Everyone should undertake the unpleasant but necessary task of deciding what happens to their property after they die. A will is the foundation of estate planning.
A will allows you to decide who gets your property instead of a court making this decision under Florida law. Wills also perform other functions, which include:
- indentifying the executor of the will who will manage the estate if that person or financial institution meets legal qualifications
- Real estate and other assets may be sold without legal proceedings
- Make gifts to charities upon death or afterward
- Designate who pays taxes instead of a court making this decision
- Name guardian for minor children
In Florida, wills must comply with certain legal requirements or may be invalidated. The maker of the will, known as the testator, must be at least 18 years old and also of sound mind when signing the will. Wills need to be written, witnessed and notarized.
To be enforced, Wills must be admitted in probate proceedings. Documents need to be filed to obtain a probate order and to administer the estate. Wills must be self-proving or proved by the oath of witnesses. The estate attorney and interested individuals normally do not appear in probate court in most counties in the state.
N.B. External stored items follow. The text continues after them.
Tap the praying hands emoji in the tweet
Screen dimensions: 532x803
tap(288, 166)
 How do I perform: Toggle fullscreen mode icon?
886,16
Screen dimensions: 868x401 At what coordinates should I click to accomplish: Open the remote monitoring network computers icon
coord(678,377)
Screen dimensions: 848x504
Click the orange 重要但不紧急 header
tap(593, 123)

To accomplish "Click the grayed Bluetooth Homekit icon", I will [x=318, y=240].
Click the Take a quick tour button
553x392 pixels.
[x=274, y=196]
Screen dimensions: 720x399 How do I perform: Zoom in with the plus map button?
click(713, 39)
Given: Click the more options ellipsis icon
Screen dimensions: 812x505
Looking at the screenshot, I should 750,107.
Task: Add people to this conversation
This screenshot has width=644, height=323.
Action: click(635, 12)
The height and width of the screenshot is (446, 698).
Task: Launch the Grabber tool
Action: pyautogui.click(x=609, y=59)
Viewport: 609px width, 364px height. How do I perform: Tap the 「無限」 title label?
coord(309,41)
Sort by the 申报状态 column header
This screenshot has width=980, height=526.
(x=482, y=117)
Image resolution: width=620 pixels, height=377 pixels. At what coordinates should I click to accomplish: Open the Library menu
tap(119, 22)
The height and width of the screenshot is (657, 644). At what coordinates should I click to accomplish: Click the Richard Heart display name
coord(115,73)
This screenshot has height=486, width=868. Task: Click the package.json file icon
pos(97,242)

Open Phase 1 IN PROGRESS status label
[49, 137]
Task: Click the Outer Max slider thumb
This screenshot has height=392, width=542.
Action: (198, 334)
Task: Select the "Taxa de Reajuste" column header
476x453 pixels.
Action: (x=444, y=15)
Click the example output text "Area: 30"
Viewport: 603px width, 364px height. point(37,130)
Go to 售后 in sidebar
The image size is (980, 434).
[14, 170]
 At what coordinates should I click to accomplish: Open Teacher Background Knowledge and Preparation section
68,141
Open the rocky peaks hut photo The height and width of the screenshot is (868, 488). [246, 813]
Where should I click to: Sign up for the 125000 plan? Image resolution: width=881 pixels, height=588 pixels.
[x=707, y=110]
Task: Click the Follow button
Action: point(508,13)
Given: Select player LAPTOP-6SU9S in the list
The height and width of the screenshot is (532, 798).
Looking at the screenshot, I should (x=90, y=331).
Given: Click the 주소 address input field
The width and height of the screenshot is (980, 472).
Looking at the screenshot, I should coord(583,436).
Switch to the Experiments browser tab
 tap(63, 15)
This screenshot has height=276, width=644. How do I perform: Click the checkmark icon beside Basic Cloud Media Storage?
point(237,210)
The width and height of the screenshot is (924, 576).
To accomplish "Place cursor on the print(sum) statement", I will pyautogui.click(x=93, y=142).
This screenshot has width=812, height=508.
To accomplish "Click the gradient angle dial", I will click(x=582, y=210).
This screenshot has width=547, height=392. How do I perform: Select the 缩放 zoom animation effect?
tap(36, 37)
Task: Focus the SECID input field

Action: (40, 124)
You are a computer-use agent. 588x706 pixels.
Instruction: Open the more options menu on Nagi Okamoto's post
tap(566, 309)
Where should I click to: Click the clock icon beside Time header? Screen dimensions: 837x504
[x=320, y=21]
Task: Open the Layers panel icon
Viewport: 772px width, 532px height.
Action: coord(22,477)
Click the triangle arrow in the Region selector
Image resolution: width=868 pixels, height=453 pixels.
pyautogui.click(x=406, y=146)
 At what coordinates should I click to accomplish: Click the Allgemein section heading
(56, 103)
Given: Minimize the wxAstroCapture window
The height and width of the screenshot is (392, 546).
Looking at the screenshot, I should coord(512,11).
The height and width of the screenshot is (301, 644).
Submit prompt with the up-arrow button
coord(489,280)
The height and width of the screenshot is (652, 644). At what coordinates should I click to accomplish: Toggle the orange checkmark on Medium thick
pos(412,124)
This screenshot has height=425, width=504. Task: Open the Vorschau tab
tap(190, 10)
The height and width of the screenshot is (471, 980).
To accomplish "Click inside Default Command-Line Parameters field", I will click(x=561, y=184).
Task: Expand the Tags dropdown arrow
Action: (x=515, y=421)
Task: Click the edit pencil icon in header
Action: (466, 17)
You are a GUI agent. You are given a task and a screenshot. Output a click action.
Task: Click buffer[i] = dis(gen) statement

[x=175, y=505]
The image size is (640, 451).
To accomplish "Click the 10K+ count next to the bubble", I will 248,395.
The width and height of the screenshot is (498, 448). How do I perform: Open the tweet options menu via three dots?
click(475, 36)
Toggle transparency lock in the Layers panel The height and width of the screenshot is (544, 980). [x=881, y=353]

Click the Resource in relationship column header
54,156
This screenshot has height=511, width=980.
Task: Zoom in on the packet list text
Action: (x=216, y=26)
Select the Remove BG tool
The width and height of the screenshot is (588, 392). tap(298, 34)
Other considerations also apply to wills. For example, Every person who owns property who chooses to exercise the disposition of their estate after their death, regardless of the size of their estate, should have a will. Also, marriage does not cancel a will. But a spouse who married the testator after the will may receive one half of the estate which is the same if the testator died without a will.
Importantly, anyone who moved to Florida from another state will want to have their will and other estate documents reviewed to assure that they comply with Florida law and that their personal representative is qualified to serve in this state.